Clinical and laboratory features of anticentromere antibody positive primary Sjögren's syndrome.J Rheumatol 2001; 28(10):2238-44JR
To determine whether the clinical and laboratory characteristics of anticentromere antibody (ACA) positive, anti-SSA/Ro antibody (SSA) negative primary Sjogren's syndrome (SS) differ from SSA positive, ACA negative primary SS.
Twelve patients with ACA positive primary SS (ACA SS) and 19 patients with SSA positive primary SS (SSA SS) were examined. We compared the age, laboratory data, proportion with Raynaud's phenomenon (RP), activity of natural killer cells (NK), titer of antibodies against Epstein-Barr virus, and histological findings of minor labial salivary glands.

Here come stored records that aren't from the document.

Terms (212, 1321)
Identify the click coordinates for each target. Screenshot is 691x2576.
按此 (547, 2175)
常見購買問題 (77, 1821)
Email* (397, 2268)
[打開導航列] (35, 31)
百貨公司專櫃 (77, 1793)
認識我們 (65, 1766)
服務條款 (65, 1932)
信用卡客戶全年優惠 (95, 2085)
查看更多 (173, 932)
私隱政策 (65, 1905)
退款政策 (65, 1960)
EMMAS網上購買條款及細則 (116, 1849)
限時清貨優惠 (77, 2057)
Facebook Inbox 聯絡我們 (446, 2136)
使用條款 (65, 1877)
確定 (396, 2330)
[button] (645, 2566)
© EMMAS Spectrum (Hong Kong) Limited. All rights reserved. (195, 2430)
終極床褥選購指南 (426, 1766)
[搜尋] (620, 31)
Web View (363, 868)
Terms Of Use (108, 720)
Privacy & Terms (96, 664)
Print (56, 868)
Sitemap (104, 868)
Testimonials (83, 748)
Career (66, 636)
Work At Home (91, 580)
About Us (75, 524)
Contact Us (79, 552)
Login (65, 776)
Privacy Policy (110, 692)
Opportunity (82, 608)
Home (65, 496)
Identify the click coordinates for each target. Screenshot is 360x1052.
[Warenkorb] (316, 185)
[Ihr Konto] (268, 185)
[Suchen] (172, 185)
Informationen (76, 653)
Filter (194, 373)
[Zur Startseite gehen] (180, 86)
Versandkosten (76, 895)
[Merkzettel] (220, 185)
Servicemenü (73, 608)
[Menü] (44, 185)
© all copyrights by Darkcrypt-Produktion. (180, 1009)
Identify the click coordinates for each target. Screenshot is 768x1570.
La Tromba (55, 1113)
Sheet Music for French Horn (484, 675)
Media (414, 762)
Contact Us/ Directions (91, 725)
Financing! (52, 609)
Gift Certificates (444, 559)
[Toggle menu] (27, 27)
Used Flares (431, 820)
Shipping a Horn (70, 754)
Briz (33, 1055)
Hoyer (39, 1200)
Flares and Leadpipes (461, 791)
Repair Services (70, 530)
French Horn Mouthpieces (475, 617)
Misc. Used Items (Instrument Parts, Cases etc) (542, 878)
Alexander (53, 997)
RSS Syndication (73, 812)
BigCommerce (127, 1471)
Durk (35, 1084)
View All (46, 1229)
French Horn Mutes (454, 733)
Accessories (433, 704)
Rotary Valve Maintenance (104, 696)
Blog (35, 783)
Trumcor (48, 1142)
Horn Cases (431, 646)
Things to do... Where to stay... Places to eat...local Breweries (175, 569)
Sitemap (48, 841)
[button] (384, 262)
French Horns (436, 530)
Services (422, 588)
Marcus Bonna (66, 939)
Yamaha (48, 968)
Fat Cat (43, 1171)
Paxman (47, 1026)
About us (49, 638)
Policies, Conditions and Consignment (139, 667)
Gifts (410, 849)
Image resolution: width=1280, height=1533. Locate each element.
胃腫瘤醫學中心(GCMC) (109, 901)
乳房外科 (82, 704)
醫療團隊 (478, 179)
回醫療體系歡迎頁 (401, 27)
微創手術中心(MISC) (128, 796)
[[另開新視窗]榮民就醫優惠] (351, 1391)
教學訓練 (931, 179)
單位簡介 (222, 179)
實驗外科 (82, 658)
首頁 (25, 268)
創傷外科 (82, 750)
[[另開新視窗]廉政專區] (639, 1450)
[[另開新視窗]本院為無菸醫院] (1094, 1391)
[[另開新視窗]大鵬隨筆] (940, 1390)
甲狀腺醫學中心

The presence of anti-chromo antibodies (AChA) was evaluated by immunoblotting of patients' sera.
The mean age of the ACA SS group was higher than that of the SSA SS group (p < 0.05). Serum IgG level was lower in ACA SS than in SSA SS (p < 0.0001). Serum IgG level of the ACA SS group with one exception was close to the normal range. Leukocytopenia was less frequently observed in ACA SS than in SSA SS (p < 0.05). RP was seen more frequently in the ACA SS group than the SSA SS group (p < 0.05). NK activity of the ACA SS group was higher than that of the SSA SS group (p < 0.05). Most of the ACA SS patients' NK activity was normal, in contrast to the tendency for NK activity in SS to be low. Virus capsid antigen IgA titer of the ACA SS group was lower than that of the SSA SS group (p < 0.05). Histological findings of minor labial salivary glands of both groups showed a similar severity of lymphocytic infiltrates, destruction of normal structures, and pattern of infiltrating lymphocyte subsets. AChA was positive in 11 of the 12 sera of ACA SS patients.
The results confirm that ACA positive primary SS differs from SSA positive classic SS in several significant respects.